Thursday, May 7, 2020

recalling intra-psychal differences



1 | When a child personifies a toy, their enjoyment of actual interpersonal relations is mapped into relating to the toy (creating a “real” relationship). Multiple toys, multiple personified relations; but the child has a dim conception of being one self having multiple personified relations.

2 | Likewise in actual interpersonal relations. Being personal is relative to relations with actual others; and multiple relationships are multiple interpersonal relations that don’t clearly cohere. To be “personal” is ordinarily to be [inter]personal variably.

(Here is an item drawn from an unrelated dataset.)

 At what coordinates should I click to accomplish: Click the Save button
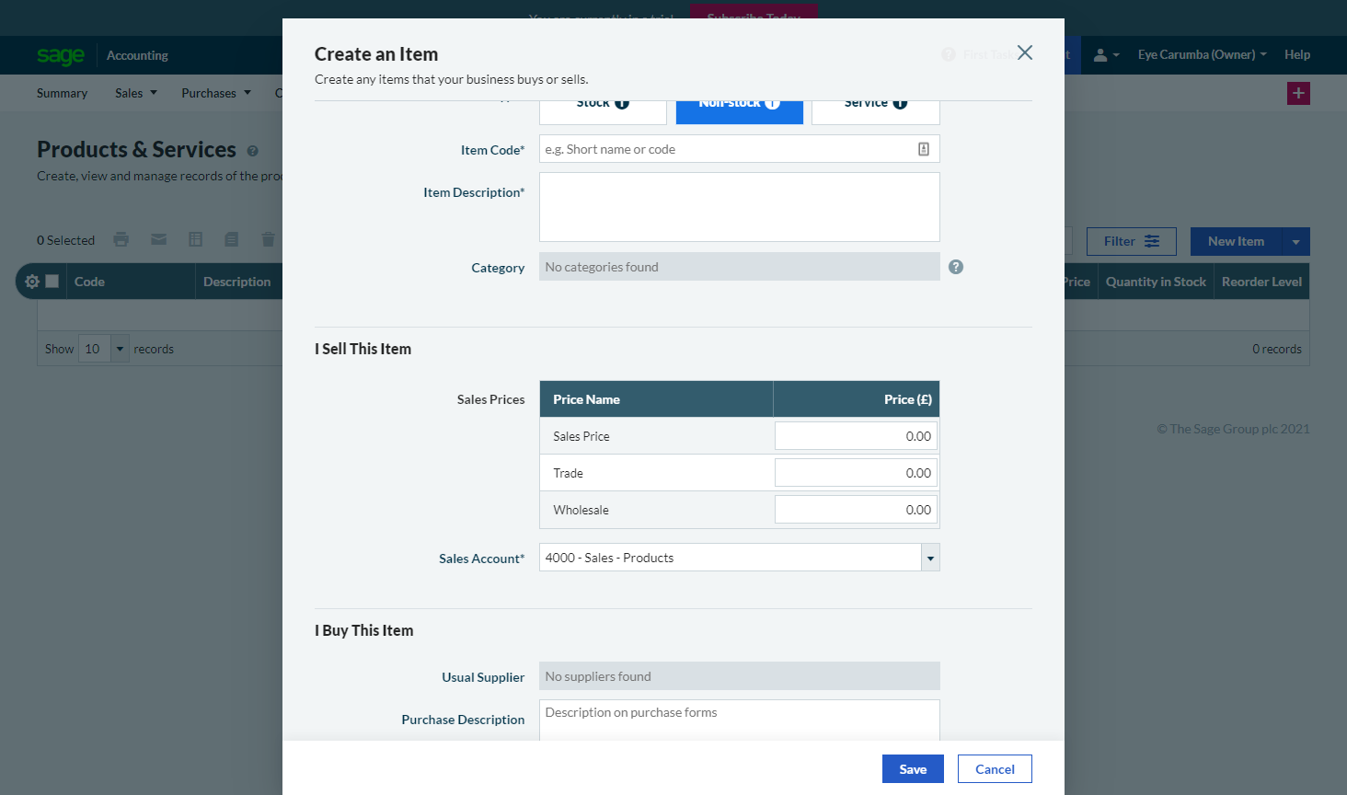pyautogui.click(x=912, y=769)
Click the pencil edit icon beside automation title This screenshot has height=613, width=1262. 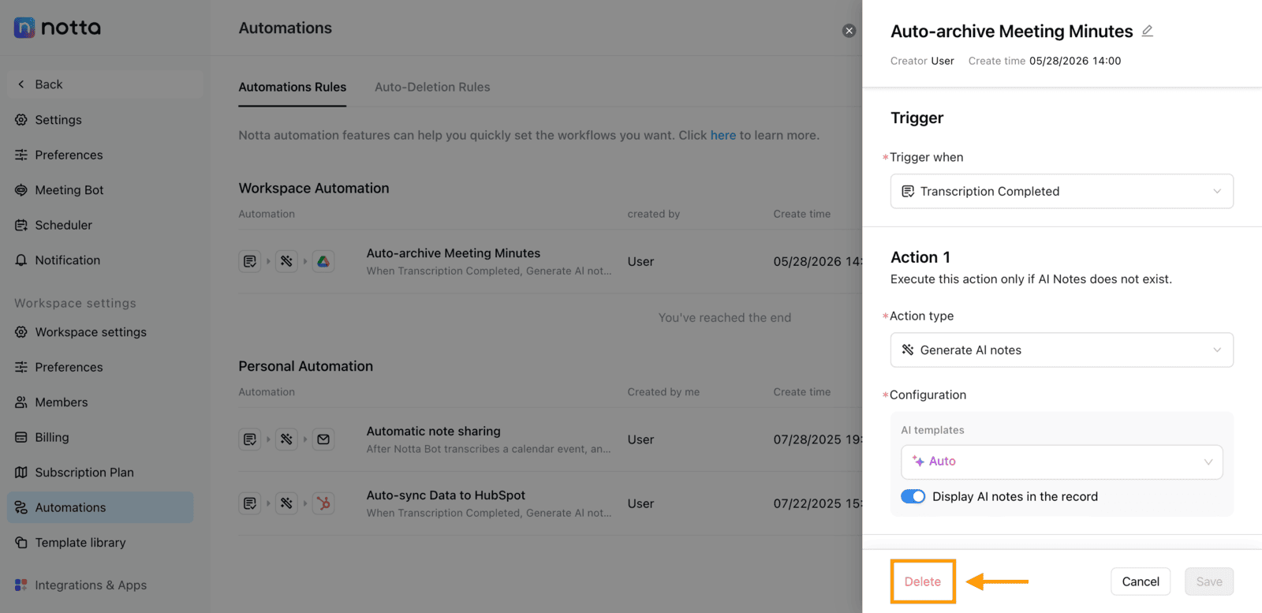[x=1147, y=31]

3 | Over the years of individuation, a more discrete sense of self apart from all personal relationships is congealed, especially in adolescence, though an inferred sense of child self[identity] emerges (i.e., identity of one self—a better term, to me, than the recursive overtone of ‘self-identity’) as one living self apart from everyone else—being the single person with one’s proper name, one’s own interests, etc. An individuating of self/[inter]personal difference (which is hypen-ately self-identical) is integral to growing “up.”

4 | Yet, real difference exists between personifying something and being with someone alive. But we personify actual others, too: idealizing others, imagining a reality of them beyond their appearance—projecting aspects into their presence which may not or may be accurate. That personification, imagining, or projecting happens, easily experienced as belonging to the other.

5 | So, an other’s [inter]personal/self difference is easily experienced (partially accurate, partially questionable). The difference between what accurately belongs to the other and what belongs to one’s own action reflects a difference of oneself that includes the capability of psychality to do more than one’s sense of self identifies with: non-conscious efficacy, unconscious efficacy (i.e., disowned “findings”), and all those capabilities that show themselves as mysteriously apart from one’s self understanding. Oneself may easily feel ordinarily as if being inhabited
by magical efficacies, about which one understands little, if anything: reliability of perception, linguistic efficacy, etc. “Skills”? Really, what “is” a capability? What’s a stable disposition?

6 | One is reflectively recognizable as vastly mysterious. One’s selfness
(-ness?)—oneself—expresses a deeper Selfness: oneSelf.

7 | So, however the mystery of psychality is understood, a Self/self Difference is as real as a self/[inter]personal difference, but wholly in its own way: Self-differentially self-differencing.

8 | And one commonly distances aspects of oneSelf in order to live manageably with the Difference (e.g., the self-positing appeal
of ideals—the appealingness that’s “unrealistic,” if not intrusive).
Or one is anxious for unknown reasons, if not alienated from “one-
self,” i.e., actually alienated from aspects of one’s psychality wholly presencing.